Page excerpt
━━━━━━━━━━━━━━━━
Charles Pietri (18 April 1932 – 7 August 1991) was a 20th-century French historian and university professor.

Biography 
A former pupil at the , Pietri entered the École normale supérieure in 1952 and obtained his agrégation d'histoire. He spent some times at the École française de Rome. In 1961, he was a research associate at the CNRS, and was an assistant at the Sorbonne from 1963–1966. He then became an assistant professor at the University of Lille, then a lecturer at Paris-Nanterre. He dedicated his doctoral thesis, published in 1976, to the study of Roma Christiana from 311-440. In 1975, he succeeded Henri-Irénée Marrou and held the chair of history of Christianity at the University Paris-Sorbonne. From 1983–1991 he was director of the École de Rome. On 17 November 1989 he was elected a corresponding member of the Académie des Inscriptions et Belles Lettres.

Work 
With his wife Luce Pietri, Jean-Marie Mayeur, André Vauchez and Marc Venard, Pietri initiated a monumental Histoire du christianisme des origines à nos jours, published from 1992–2001 at  and meant to replace the Histoire de l’Église by Augustin Fliche. He also directed, with Luce Pietri, the second volume of the Prosopographie chrétienne du bas-empire on Italy (2000), an endeavour started by Jean-Rémy Palanque and Henri-Irénée Marrou. Contributors to the two-volume prosopography on Italy included Janine Desmulliez, Christine Friasse-Coué, Élisabeth Paoli-Lafaye, Charles Pietri, Luce Pietri, and Claire Sotinel.
━━━━━━━━━━━━━━━━
Available data
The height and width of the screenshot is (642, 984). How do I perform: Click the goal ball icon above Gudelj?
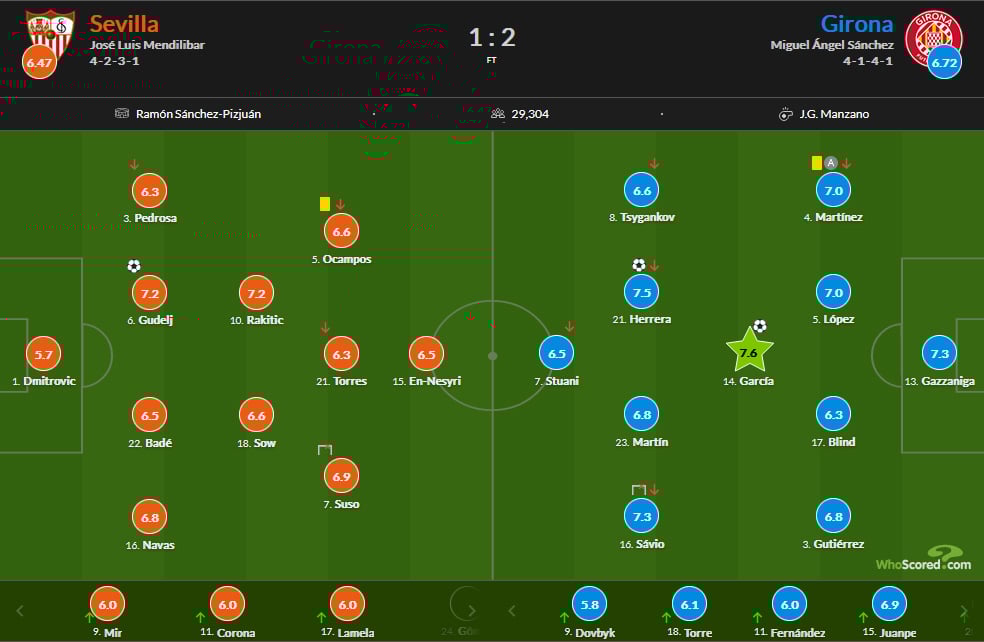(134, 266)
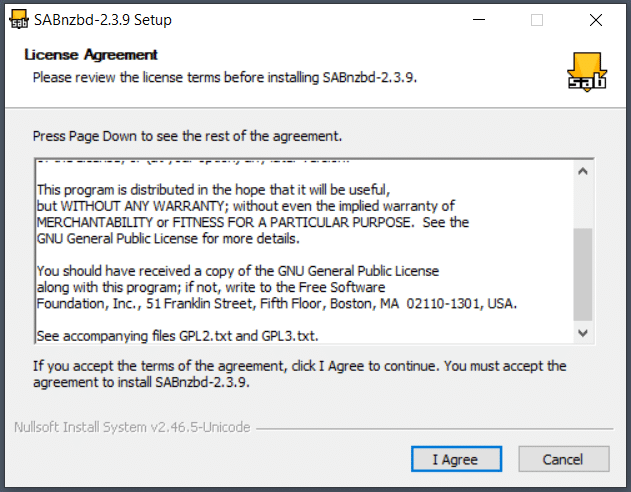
━━━━━━━━━━━━━━━━
Tasks for this exercise
A – According to the Charles Pietri page, whom did he succeed in 1975 in the chair of history of Christianity at the University Paris-Sorbonne?
B – Print the passage of the Charles Pietri page from "Charles Pietri (18" to "et Belles Lettres.".
The data above comes from a separate source.

Expected results
A – Henri-Irénée Marrou

B –
Charles Pietri (18 April 1932 – 7 August 1991) was a 20th-century French historian and university professor.

Biography 
A former pupil at the , Pietri entered the École normale supérieure in 1952 and obtained his agrégation d'histoire. He spent some times at the École française de Rome. In 1961, he was a research associate at the CNRS, and was an assistant at the Sorbonne from 1963–1966. He then became an assistant professor at the University of Lille, then a lecturer at Paris-Nanterre. He dedicated his doctoral thesis, published in 1976, to the study of Roma Christiana from 311-440. In 1975, he succeeded Henri-Irénée Marrou and held the chair of history of Christianity at the University Paris-Sorbonne. From 1983–1991 he was director of the École de Rome. On 17 November 1989 he was elected a corresponding member of the Académie des Inscriptions et Belles Lettres.